→ **TEXT**

BelleHavens members own 100% of the equity of the entity which owns the real estate.  The real estate is owned by BelleHavens, not the members.  But, given that their is no debt at BelleHavens, the members have a priority interest in the real estate.

To preserve the membership's priority status, BelleHavens should covenant to not incur any indebtedness (including operating leases) or to involve BelleHavens in a merger or acquisition which violates the intent of this covenant.  I am not sure how they handle this issue.  I am going to speak to management this week, so I will have more answers to detailed questions - and I will correct any of my assumptions which turn out to be faulty.

Banyan partners has a contractual relationship with BelleHavens.  They manage the club and benefit in two ways:  1)  They receive a share of the annual membership dues via a management fee, and 2) They, apparently, apply a markup to the cost of the the properties which they acquire for BelleHavens.  This markup is not something that is revealed in any of the public documents, but others on this board have testified as to its existence.  I will investigate further...


----------



## Elsway (Jun 10, 2007)

vineyarder said:


> I don't know about others, but with PE and UR the priority is as follows:
> 
> 1)  Mortgage or secured debt holder
> 2)  Members
> ...



It is important to consider whether UR has legally committed to not distributing (dividending) assets to shareholders (via restricted payment covenant).  In a downside scenario, UR could sell assets, pay off mortgage debt and distribute the excess proceeds to shareholders.  Members (and any other unsecured creditors) are left holding the bag.


----------



## PerryM (Jun 10, 2007)

*BelleHavens wind down provisions*

This is one of the questions answered by the sales manager at BelleHavens:

8) If the Club should go belly up, who get's what in what order?

A) Because BelleHavens owns all of the real estate free of the debt, the members are the first and only people in line to receive the proceeds.


----------



## Steamboat Bill (Jun 10, 2007)

One of the factors in deciding risk vs reward of joining a DC is your entry costs. Because HCC has the lowest entry costs of any DC, it makes sense that they will appeal to the mass market and compete with timeshares. There can be lots of debate on ideal business models of each DC, and this is the reason there are several to choose from. 

I for one am bullish on the DC industry and wish I could join several of them. After evaluating them, it came down to which one gave me the best bang of the buck and had the lowest costs associated with them. For me, the answer was HCC.

→ **REQUIREMENTS**
1. Reproduce the destination club thread word for word, beginning at the words "## Steamboat Bill" and stopping after "to choose from.".
2. Translate this sentence from the destination club thread into Spanish: "The real estate is owned by BelleHavens, not the members."
3. Write a continuation of the forum thread on destination clubs, picking up after its final sentence.
The data has no part in this work.

→ **EXTRACTED RECORDS**
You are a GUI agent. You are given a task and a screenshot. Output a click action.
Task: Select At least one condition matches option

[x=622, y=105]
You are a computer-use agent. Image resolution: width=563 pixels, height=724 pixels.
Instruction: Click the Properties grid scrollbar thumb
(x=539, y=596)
---
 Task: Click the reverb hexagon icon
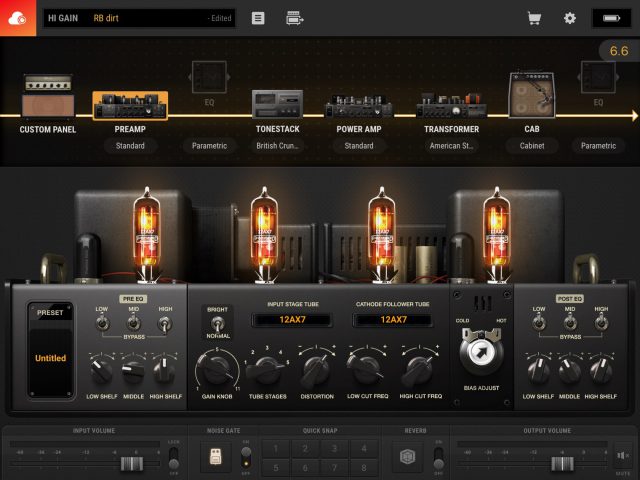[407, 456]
==
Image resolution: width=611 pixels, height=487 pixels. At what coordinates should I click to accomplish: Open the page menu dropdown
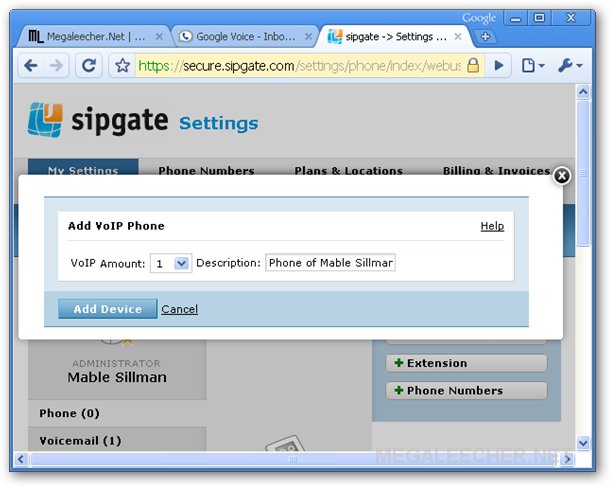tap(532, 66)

→ **THE ANSWERS**
1.
## Steamboat Bill (Jun 10, 2007)

One of the factors in deciding risk vs reward of joining a DC is your entry costs. Because HCC has the lowest entry costs of any DC, it makes sense that they will appeal to the mass market and compete with timeshares. There can be lots of debate on ideal business models of each DC, and this is the reason there are several to choose from.

2. Los bienes raíces son propiedad de BelleHavens, no de los miembros.

3.
I alos like PE, Bellehavens, ER, UR and Quintess. 

If you stick with the top 5 or so DCs you should be safer with numbers. I am sure there will be future consoladiation in this market but I hope that there will be no more failures.


----------



## BocaBum99 (Jun 10, 2007)

vineyarder said:


> I don't know about others, but with PE and UR the priority is as follows:
> 
> 1)  Mortgage or secured debt holder
> 2)  Members
> ...



This is good.  It reduces the risk significantly.  Before you buy a DC, you should know this factoid about it.

I don't like the 2 in, 1 out rule either.  That can make your membership non-marketable like stock in a private company.  There is usually a significant discount that an investor in a private company gets for buying stock in a private company.  I guess that could be considered the ground floor pricing with significant expectation for increases over time.


----------



## hipslo (Jun 10, 2007)

Elsway said:


> BelleHavens members own 100% of the equity of the entity which owns the real estate.



Are you sure that is the case?  If it is, then the issuance of interests in that entity to the members constitutes the issuance of a security, and the same securities laws that apply to Cresecendo would apply equally to BH.  Thus, unless the issuance of securities is being conducted pursuant to a securities filing with the SEC, which I dont think is the case (someone correct me if BH has filed offering documents with the SEC - they would then be available to anyone who wanted to see them), the offering would also have to be limited to accredited investors, like Crescendo's offering, or some other exemption would have to apply.  I dont think that the BH offering is being conducted that way.  I therefore think it is unlikely that the BH members own the equity interests in the entity that owns the real estate.  If they did, it seems like BH and Crescendo would be essentially identical in structure, and I didnt think that was the case.  Is there something definitive you can refer me to that indicates that the BH members own the equity interests in the entity that owns the real estate, as I would really like to understand the BH structure.


----------



## hipslo (Jun 10, 2007)

PerryM said:


> This is one of the questions answered by the sales manager at BelleHavens:
> 
> 8) If the Club should go belly up, who get's what in what order?
> 
> A) Because BelleHavens owns all of the real estate free of the debt, the members are the first and only people in line to receive the proceeds.



But do the members own the equity in BH?  That ought to be the key question.  If they don't, all they have is a contractual, unsecured promise to refund 80% of the current membership fee.  If BH goes belly up, isnt the current membership fee zero?


----------



## hipslo (Jun 10, 2007)

Elsway said:


> It is important to consider whether UR has legally committed to not distributing (dividending) assets to shareholders (via restricted payment covenant).  In a downside scenario, UR could sell assets, pay off mortgage debt and distribute the excess proceeds to shareholders.  Members (and any other unsecured creditors) are left holding the bag.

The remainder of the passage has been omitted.